A disease, in this case, transmitted as carriers’ women and suffers or develops in about 25% of the children. It is, therefore, an inherited disorder characterized by a defective immune response, or even zero (for example, the inability to form antibodies), which causes the newborn body is much more likely to get any type of infection.
Although currently, the only bubble boy syndrome treatment is through a bone marrow transplant from a compatible donor, we must highlight the important advances that are taking place in the field of early diagnosis, notably thanks to preimplantation genetic diagnosis (or embryonic genetic selection before reaching the uterus of the mother) before in vitro fertilization treatment. A development that improves the early detection with prenatal diagnosis during the first weeks of pregnancy.

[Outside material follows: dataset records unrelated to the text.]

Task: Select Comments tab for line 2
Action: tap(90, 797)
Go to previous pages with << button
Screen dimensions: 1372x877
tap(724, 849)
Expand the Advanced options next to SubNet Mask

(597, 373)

Symptoms or Warning signs of Bubble Boy Syndrome
The symptoms of the so-called bubble boy syndrome appear in the first months of life, around the sixth month, when antibodies transmitted to it by the mother during the gestation period have already been exhausted, leaving them fully exposed to suffer different types of viral, fungal or bacterial infections (respiratory, skin or gastrointestinal which can range from pneumonia to meningitis or bloodstream infections). A simple blood test is sufficient to diagnose the syndrome, as it will reveal the lack of immunoglobulins and lymphocytes.
Early diagnosis and proper treatment application as fast as possible is essential to prevent the disease create complications during the first year of child’s life.